- AVAILABLE DATA:
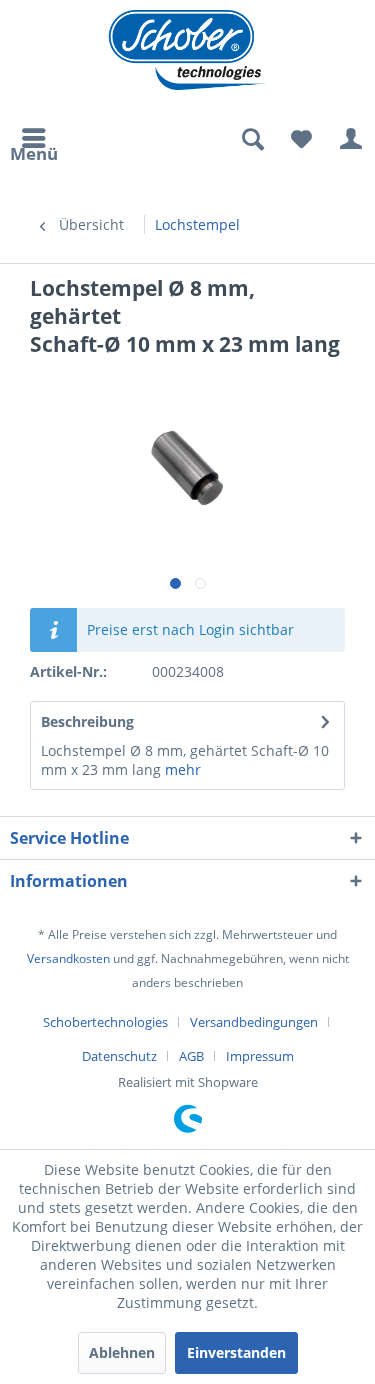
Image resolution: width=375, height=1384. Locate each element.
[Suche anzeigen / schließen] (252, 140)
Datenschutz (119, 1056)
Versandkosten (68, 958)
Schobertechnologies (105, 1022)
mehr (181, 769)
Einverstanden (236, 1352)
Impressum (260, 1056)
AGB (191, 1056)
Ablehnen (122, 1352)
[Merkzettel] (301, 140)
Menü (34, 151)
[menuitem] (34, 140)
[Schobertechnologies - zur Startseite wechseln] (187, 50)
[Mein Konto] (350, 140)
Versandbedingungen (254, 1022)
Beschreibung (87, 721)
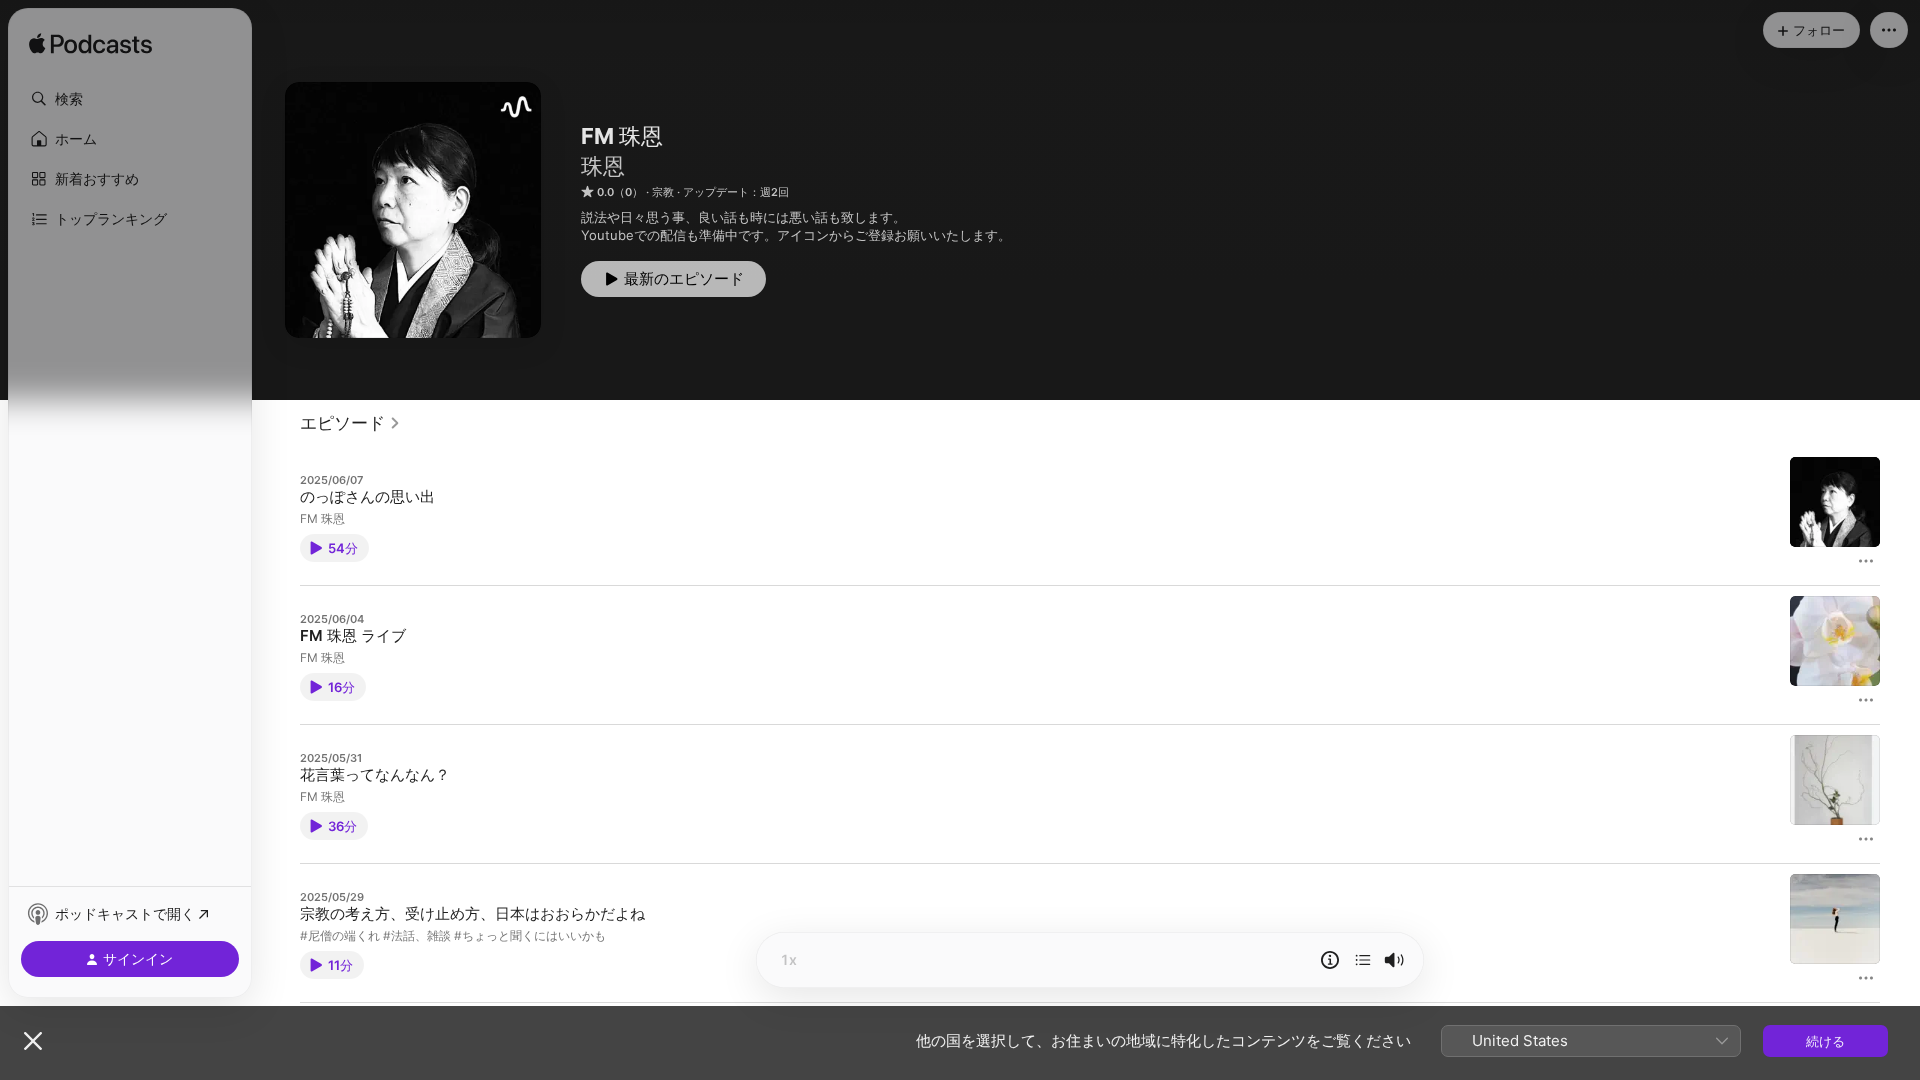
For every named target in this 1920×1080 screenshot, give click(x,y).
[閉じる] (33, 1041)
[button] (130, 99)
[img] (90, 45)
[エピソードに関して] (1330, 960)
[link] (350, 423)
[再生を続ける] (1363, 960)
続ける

- ACTIVITY: From the entries above, return each line with the word "Schobertechnologies" in it.

- WRITTEN ANSWER:
Schobertechnologies (105, 1022)
[Schobertechnologies - zur Startseite wechseln] (187, 50)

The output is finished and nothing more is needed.